The Bidirectional Gated Recurrent Unit (BiGRU) model employed in this study combines the strengths of Bidirectional Recurrent Neural Networks (BiRNN) and Gated Recurrent Units (GRU) in its architecture. It constructs a deep learning architecture capable of modeling both past and future temporal dependencies. As illustrated in Figure 1, BiGRU consists of two parallel GRU layers that independently capture forward and backward sequence information. Input sequences are simultaneously passed into both the forward and backward GRU layers, allowing the model to leverage both historical and future context at every time step. The hidden states from both directions are then merged via a fully connected layer to generate the final prediction.
In photovoltaic power forecasting tasks, BiGRU shows significant advantages.

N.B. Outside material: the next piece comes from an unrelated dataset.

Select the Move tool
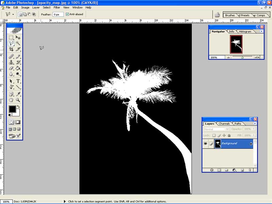 click(x=17, y=37)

Since photovoltaic generation is affected by multiple factors, its output power exhibits pronounced nonlinearity and temporal dependency. By employing bidirectional modeling, BiGRU can more comprehensively learn the trends in historical power variation and the potential future-related features. Thus, it improves the ability to model complex temporal signals. Compared to traditional unidirectional RNN or standard GRU, BiGRU performs better in capturing both short- and long-term dependencies, which contributes to improved forecasting accuracy and enhanced model stability.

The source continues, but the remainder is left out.